→ **Records for the exercise**
--- START ---

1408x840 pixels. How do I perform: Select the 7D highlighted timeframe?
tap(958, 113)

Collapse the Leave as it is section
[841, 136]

--- END ---
--- START ---

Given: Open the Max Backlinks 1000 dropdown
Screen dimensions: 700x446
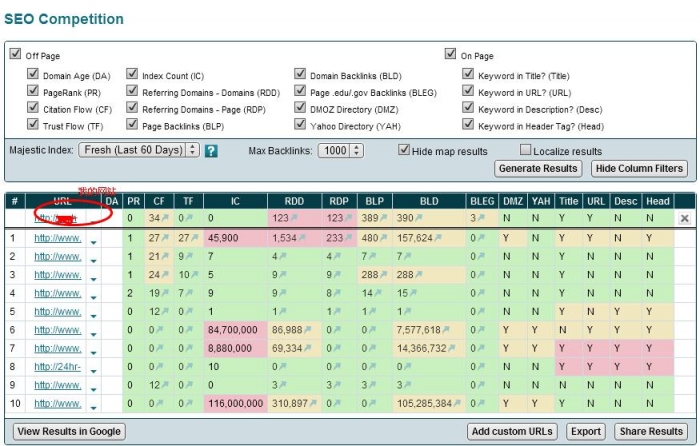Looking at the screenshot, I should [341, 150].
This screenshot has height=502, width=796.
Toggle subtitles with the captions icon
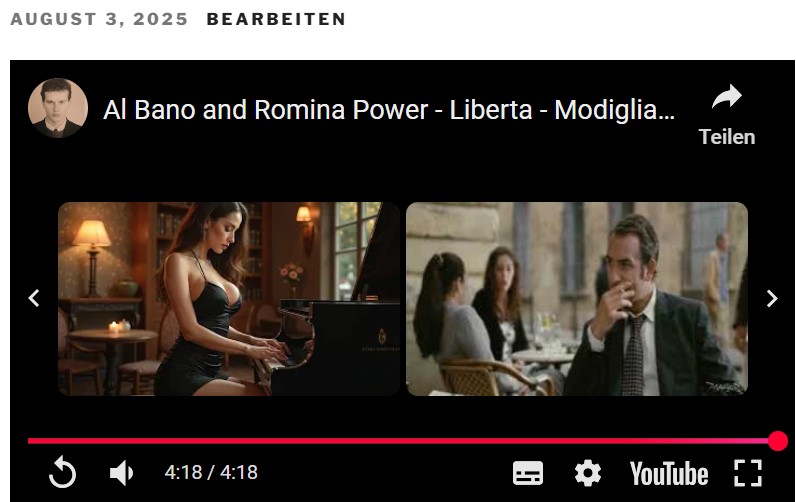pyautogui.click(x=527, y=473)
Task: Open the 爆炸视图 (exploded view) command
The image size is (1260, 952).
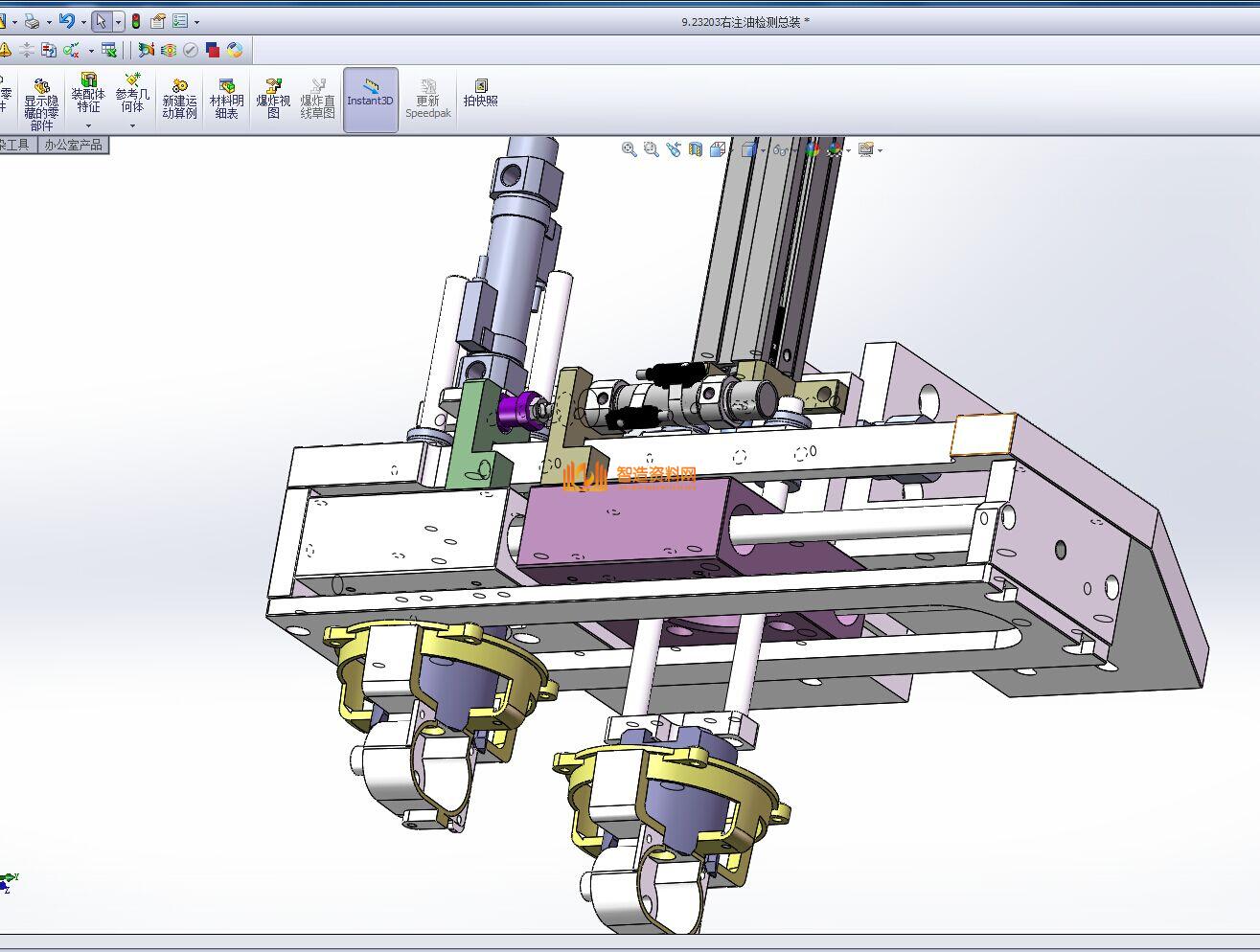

--- END ---

→ **Exercise**
Please copy the lines in the records above between the one holding "Task: Open the 爆炸视图 (exploded view) command" and the one holding "The image size is (1260, 952).", inclusive, exactly and with no other line.

→ **Completed task**
Task: Open the 爆炸视图 (exploded view) command
The image size is (1260, 952).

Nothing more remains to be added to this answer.